A-dobrze, mogłoby to co się stało zostać pomiędzy nami?-spytałem nie chętnie-i czy moglibyśmy nie gadać o tym, wolę o tym zapomnieć...
R-pewnie. Chodź do szkoły. Z tego co widziałem w ostatnich dniach, i tu mówię że przepraszam że ci przypominam, ale nie było Mongolii.
A-dobra o nim możesz gadać że czy jest czy nie, ale to w sumie dobrze że go nie ma.
R-no tak.
A-nie przypominaj mi tamtego dnia po prostu.
R-okej. To chodź do tej szkoły-weszliśmy do szkoły.
A-o czym gadałeś z północnym?
R-o niczym ważnym.
A-serio?
R-tak.
A-wyglądało to na poważną rozmowę.
R-zdawało ci się.
A-yhm no okej.
-Time skip-
Stoję pod salą razem z północnym, bo Rosja poszedł do toalety.
Kpół-Ame ty na pewno się dobrze czujesz?
A-tak. Czemu pytasz?
Kpół-jaki przymulony jesteś.
A-na serio zdaje ci się.
Kpół-AHA-patrzył się na mnie jak na debila, ale nic już nie powiedział. Rozejrzałem się po korytarzu w poszukiwaniu Ruska czy już wyszedł z tej toalety, ale zauważyłem kogoś innego, Mongolię. Zacząłem się pocić i trząść. Odwróciłem wzrok na północnego, mam nadzieję że mnie nie zauważył.
Kpół-przestraszyłeś się czegoś?
A-nie jest wszystko okej-ledwo co z siebie wydusiłem.

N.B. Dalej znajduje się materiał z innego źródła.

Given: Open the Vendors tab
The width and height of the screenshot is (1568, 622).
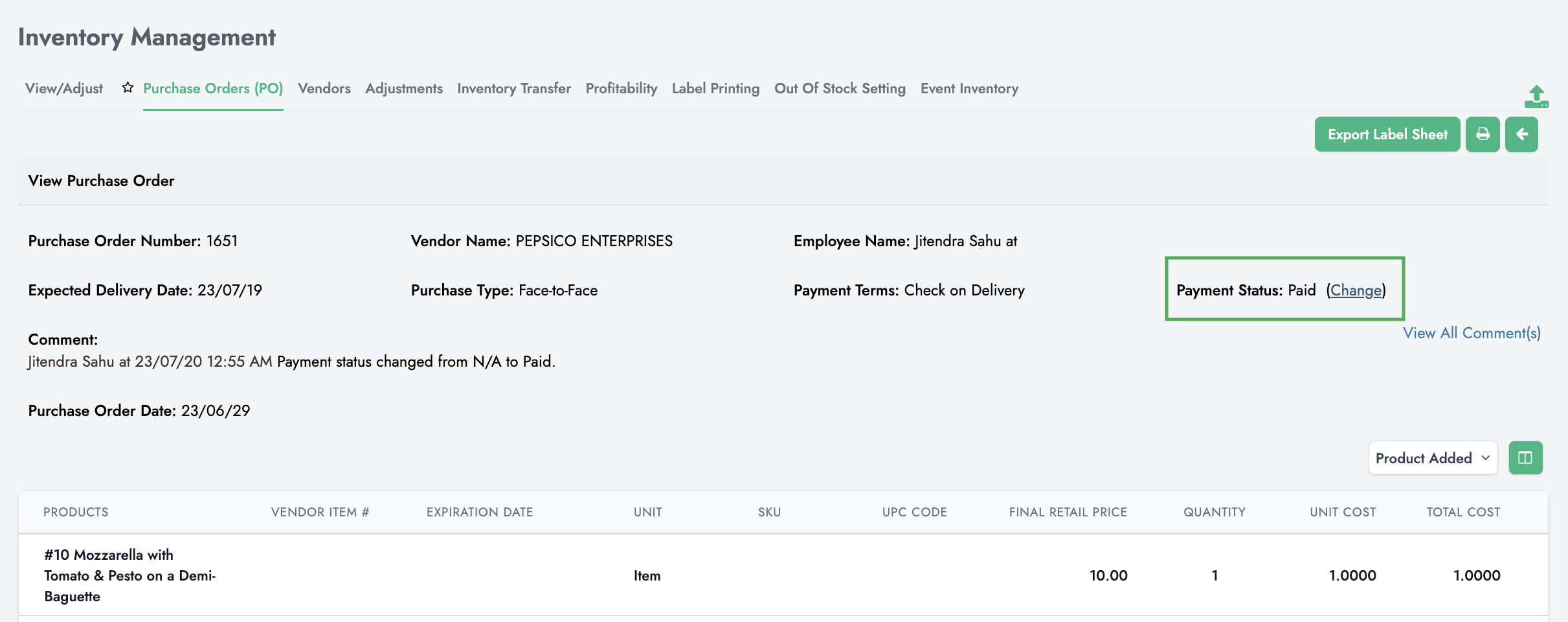Looking at the screenshot, I should [324, 89].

Nie wiedziałem że jak go zobaczę to aż tak mocno się go przestraszę.
CZYTASZ
• Gwiazdy na Niebie • RusAme •
Random...Śmieszne, nie chce psuć tej przyjaźni, ale zarazem chce czegoś więcej, ale sam nie wiem czego dokładnie... Ameryka przeprowadza się ze swoją rodziną na drugi koniec kraju. Tam poznaje nowych znajomych i przyjaciół. Jednak pewnego dnia niechcący p...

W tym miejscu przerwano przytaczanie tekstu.